In his column in the NY Times today, Frank Rich makes note about David Blankenhorn, a so-called marriage expert, called to the stand by Prop 8 supporters in the federal case in California. Blankenhorn is president of the Institute for American Values, a wingnut organization "devoted to contributing intellectually to the renewal of marriage."
Writes Rich:
Blankenhorn holds no degree in such seemingly relevant fields as psychology, psychiatry or sociology. But his pretrial research did include reading a specious treatise by George Rekers, the antigay evangelist now notorious for his recent 10-day European trip with a young male companion procured from Rentboy.com. And Blankenhorn's testimony relies on the same sweeping generalization as Rekers — that children raised by two biological parents are so advantaged that all alternatives should be shunned.

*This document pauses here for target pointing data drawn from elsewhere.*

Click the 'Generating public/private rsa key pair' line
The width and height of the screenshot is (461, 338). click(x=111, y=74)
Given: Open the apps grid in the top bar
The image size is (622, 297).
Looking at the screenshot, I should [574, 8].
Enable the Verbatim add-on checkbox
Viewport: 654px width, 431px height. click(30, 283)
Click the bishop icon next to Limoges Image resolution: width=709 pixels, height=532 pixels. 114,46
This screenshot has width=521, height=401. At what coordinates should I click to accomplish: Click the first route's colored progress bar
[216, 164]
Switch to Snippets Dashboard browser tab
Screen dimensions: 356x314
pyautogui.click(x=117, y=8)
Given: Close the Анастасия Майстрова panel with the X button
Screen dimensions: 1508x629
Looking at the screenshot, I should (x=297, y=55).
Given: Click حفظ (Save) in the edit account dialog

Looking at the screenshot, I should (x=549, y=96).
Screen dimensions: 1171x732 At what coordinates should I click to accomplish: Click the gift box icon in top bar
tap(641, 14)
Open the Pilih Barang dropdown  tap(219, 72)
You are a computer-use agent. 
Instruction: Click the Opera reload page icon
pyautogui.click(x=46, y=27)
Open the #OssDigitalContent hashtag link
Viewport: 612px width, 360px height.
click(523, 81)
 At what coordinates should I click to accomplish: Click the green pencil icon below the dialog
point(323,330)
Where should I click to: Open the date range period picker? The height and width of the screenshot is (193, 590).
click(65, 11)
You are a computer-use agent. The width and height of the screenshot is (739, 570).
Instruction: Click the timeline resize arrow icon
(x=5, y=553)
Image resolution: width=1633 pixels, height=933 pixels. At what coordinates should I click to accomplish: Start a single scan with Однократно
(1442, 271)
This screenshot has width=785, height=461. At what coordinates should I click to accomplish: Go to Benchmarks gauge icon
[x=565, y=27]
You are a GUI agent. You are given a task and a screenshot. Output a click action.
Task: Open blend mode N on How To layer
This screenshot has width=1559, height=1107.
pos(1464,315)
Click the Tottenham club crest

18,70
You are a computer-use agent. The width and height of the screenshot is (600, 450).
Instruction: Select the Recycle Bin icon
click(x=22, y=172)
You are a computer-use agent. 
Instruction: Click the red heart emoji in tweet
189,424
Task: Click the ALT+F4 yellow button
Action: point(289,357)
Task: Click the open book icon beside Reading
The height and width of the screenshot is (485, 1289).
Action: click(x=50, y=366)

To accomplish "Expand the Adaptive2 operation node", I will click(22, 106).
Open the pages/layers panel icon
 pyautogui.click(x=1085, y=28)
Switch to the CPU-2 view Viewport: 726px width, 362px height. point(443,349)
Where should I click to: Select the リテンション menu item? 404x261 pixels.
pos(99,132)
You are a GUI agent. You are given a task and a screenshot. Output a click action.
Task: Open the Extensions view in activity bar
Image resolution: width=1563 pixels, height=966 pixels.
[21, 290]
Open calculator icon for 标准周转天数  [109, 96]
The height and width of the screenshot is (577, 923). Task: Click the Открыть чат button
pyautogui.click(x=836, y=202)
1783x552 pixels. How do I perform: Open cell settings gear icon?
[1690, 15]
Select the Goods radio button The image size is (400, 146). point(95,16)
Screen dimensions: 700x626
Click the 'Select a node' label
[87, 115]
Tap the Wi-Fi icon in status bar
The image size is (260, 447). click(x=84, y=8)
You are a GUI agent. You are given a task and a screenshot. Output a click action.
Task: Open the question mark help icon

What was the unqualified Blankenhorn doing at the Prop 8 trial? Like Rekers, who had a lucrative history of testifying for pay in legal cases attacking gay civil rights, he also profits from his propaganda. Public documents, including tax returns, reveal that Blankenhorn's institute, financed by such right-wing stalwarts as the Bradley and Scaife foundations, paid him $247,500 in base salary in 2008, the most recent year for which data is available, and another $70,000 to his wife. Not a bad payday for a self-professed arbiter of American marital values who under oath described his sole peer-reviewed academic paper (from the University of Warwick) as “a study of two cabinetmakers' unions in 19th-century Britain.” That the Prop 8 proponents employed him as their star witness suggests that no actual experts could be found (or rented) to match his disparagement of gay parents.
Closing arguments for the trial on Prop 8 will take place on Wednesday. Judge Vaughn Walker, who is presiding, has requested that lawyers on both sides answer 39 questions he has produced before then.